O Billy Paul foi um cantor diferente. Dono de uma estética completamente própria, Billy alcançou grande reconhecimento na década de 70, tudo graças ao seu inconfundível Soul. Com influencias psicodélicas e arranjos de cordas estonteantes, Billy gravou clássicos como “Going East” (71), “360 Degrees Of Billy Paul” (72), “War Of The Gods” (73) e o excelente ao vivo lançado em 1974, intitulado “Live in Europe“.
Esse disco é primoroso por que além de compilar toda a fase citada anteriormente, chega com o mesmo approach climático-futurista – também ao vivo – mostrando como toda aquele universo poderia ser explorado instrumentalmente.
10) Al Jarreau – “Look To The Rainbow: Live In Europe”

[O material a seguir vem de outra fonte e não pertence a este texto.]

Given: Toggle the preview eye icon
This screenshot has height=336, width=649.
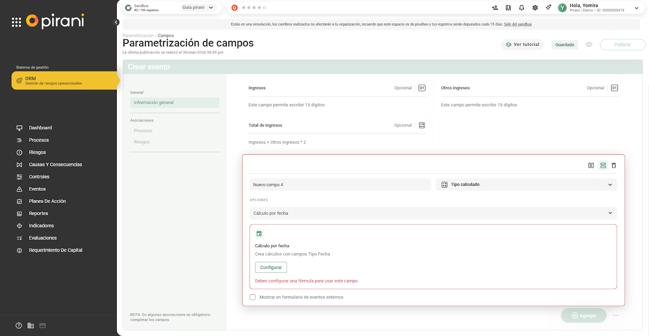Looking at the screenshot, I should 589,45.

Acho que nenhum cantor conseguiu manipular a voz da mesma maneira que o Al Jarreau. Dono de um controle quase sobrenatural frente a suas cordas vocais, o cantor americano emulava qualquer instrumento e mostrava um controle impressionante sobre suas próprias habilidades. Tive a honra de assistir seu último show no Brasil (acho que foi em 2014) e até hoje nunca vi nada nem remotamente parecido.
Apesar de contar “apenas” com 2 LP’s de estúdio antes de iniciar esse projeto – “We Got By” (75) e “Glow” (76) – Al foi pra europa em 76 e estreou nos palcos da zona do euro com shows em Berlin e Montreux.
Lançado em 1977, “Look to the Rainbow” eterniza essa fase e captura uma apresentação mais orientada ao Jazz, mas ainda assim repleta de groove, R&b e Soul. Ainda está para nascer um ser humano que faça uma versão cantada de “Take Five” melhor do que essa.